We asked 45,000 readers and found out which electronics companies you can really trust

Every year, consumers purchase millions of computers and peripherals. And every year, millions of those devices break down.

For anyone who plans to buy a piece of hardware, the overall reliability of a vendor's products and the quality of its service are important considerations. Unfortunately, much of the information that people use in deciding which product to buy is fragmentary and anecdotal--not the kind of data you'd want to base a three- or four-figure decision on.

To obtain some hard data about which vendors have done the best job over the past year, we recently polled approximately 45,000 visitors to PCWorld.com, asking them about the mechanical soundness of their tech products--laptop PCs, desktop PCs, HDTVs, digital cameras, and printers--and about the quality of the tech support they received when those products required service. For similar evaluations of smartphone vendors, see "The Smartphones You Can Rely On."

Perhaps the most surprising thing about our most recent survey results is how closely consumer opinions about reliability and service this year match those we reported last year (see "Product Reliability and After-Sale Service, 2008").

Once again, Apple and Canon were far and away the favorite brands in our survey, earning high marks across the board on measurements of both reliability and service. Apple won top honors in notebooks and desktop PCs, while Canon dominated the field in printers and cameras.

But a number of other companies made impressive gains.

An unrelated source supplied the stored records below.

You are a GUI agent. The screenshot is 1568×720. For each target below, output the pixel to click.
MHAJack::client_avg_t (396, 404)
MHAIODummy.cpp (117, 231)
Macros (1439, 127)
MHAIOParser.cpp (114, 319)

Vendors that enjoyed markedly improved ratings in their survey results over the past year include Toshiba among laptop makers, Sony in desktop PCs, Brother for printers, Pioneer among HDTV brands, and Nikon in cameras.

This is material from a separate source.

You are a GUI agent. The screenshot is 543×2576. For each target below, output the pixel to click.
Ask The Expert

At the other end of the ladder, our list of cellar dwellers did not change much, either. Across the board and in every category we tracked where it had a significant presence, Hewlett-Packard ranked as the least-reliable manufacturer in the survey. Among manufacturers that experienced momentum in the wrong direction were Dell (which took a disappointing tumble in both laptop and desktop PC reliability), Sony (which sank in televisions), and Fujifilm (in cameras).

After watching HP turn in dismal results on our survey for the past several years, we asked what was happening. Why were our readers rating a top-tier company as subpar in reliability and support, year after year?

Jodi Schilling, vice president of HP's American customer support operations, says the company is aware of the issues and took measures in 2009 to rectify the situation. Schilling says, "We're trying to move to a leadership position in service and support, and that's taking a large investment and some time."

Schilling and Brent Potts, vice president of HP's Web support operation, say that the company is focusing on three key areas: the initial design of its products, the products' operational performance and reliability, and the way the company supports its products. The last of those seems to be getting most of the attention: HP says that it is ramping up its online FAQ archive, has radically expanded its forum-based support (where experts and users can get together to talk shop), has introduced video-based tutorials, and has built a new program called HP Ambassadors around a team of 50 experts who reach out directly to more-vocal customers (read: major bloggers) to help solve problems.

On the other hand, as welcome as those changes sound, HP has not announced plans to increase its staff of tech support representatives. Hiring additional reps would no doubt be expensive, but it might also fundamentally change the experience that HP's customers have when they call tech support for help.

Schilling says that the company's changes are already having a positive effect--one internal metric shows a 20 percent improvement in overall customer satisfaction in 2009--but she cautions that the cumulative effect of its various tweaks will take time to become visible in surveys like ours.